- **Page extract**:
* * * * * * * * *

# Favorite foods?



## Trail_Ridin (Sep 27, 2011)

What are your tiels favorite foods/treat/snacks? I'm trying to find something my tiel may love to hand feed him, just curious what some of your birds love. 

Thanks!


----------



## roxy culver (May 27, 2010)

Millet, corn, broccoli, sunflower seeds (for most, for some reason almost none of my birds are really interested in them.) O and those honey treat sticks!


----------



## xoxsarahxox (Dec 13, 2010)

Mine love all the things that Roxy wrote, and mine love leafy greens like Romaine and Spinach sometimes Ill hold a piece and they'll eat it from my hands. Sometimes Ill hand feed mine some seeds from their seed mix, mostly in the morning when Im changing their food and they climb over to me because they cant wait so Ill pick out a couple of their favs( which for Cupid is buckwheat) and hand them to them to tide them over.


----------



## RexiesMuM (Sep 7, 2011)

* * * * * * * * *

Items taken from a dataset
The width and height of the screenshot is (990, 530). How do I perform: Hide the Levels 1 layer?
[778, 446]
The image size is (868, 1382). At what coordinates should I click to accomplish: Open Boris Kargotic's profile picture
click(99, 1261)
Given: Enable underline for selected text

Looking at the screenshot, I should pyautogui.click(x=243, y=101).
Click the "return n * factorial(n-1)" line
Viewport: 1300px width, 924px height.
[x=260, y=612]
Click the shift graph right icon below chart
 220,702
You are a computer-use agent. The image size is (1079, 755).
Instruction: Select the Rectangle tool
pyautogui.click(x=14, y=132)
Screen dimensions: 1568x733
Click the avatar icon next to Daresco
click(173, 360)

* * * * * * * * *

- **Written task 1**:
Translate this sentence from the forum thread about favorite bird foods into Spanish: "What are your tiels favorite foods/treat/snacks?"
- **Written task 2**:
In the forum thread about favorite bird foods, pull out everything from "Millet, corn, broccoli, sunflower" down to "honey treat sticks!".
- **Written task 3**:
Carry on the forum thread about favorite bird foods from the point where it stops.

- **Exercise output 1**:
¿Cuáles son las comidas, golosinas o bocadillos favoritos de sus cacatúas?

- **Exercise output 2**:
Millet, corn, broccoli, sunflower seeds (for most, for some reason almost none of my birds are really interested in them.) O and those honey treat sticks!

- **Exercise output 3**:
Milet , Timothy hay the safe stuff from the pet stores, Apple , And today Smokey tried my cheese,egg and top ramen noodles hehe, Kale, celery


----------



## igottafeelin (Aug 29, 2011)

belle loves romaine lettuce that has been soaking or drenched in water... I never figured it our untill she was without water for an hour as she was on the table. Put lettuce and a cucumber out as I ate my own salad... now she's addicted to the green lettuce.


----------



## mellowyellow (Feb 28, 2011)

My teils love millet, corn, broccolini, grated carrot (they turn orange), egg biscuit, wholemeal bread, pasta.
I think thats all, they like anything that goes into my mouth, i have to limit what i give them, if it was up to them anything i ate they would too, haha


----------



## .mpeg (Oct 6, 2010)

corn, peas, alfalfa, snow pea sprouts or anything that i'm eating. he loves ginger biscuits, rice crackers, pasta, fried egg, watermelon, and will sometimes nibble on meat. most of those things he won't eat in his cage though, only when he's out and i'm eating them too.


----------



## fuzzipurr (Aug 17, 2011)

my babies love broccoli and celery, romaine lettuce. my adult birds won't touch anything I put in there  but the babies try anything  they didn't like sweet potatoes though. I gave them some mixed veggies, but they only ate the green ones.


----------



## Trail_Ridin (Sep 27, 2011)

Thanks for the replies!


----------



## brittbritt (Oct 25, 2008)

Parsley is a huge hit at my house. All my different type birds love it.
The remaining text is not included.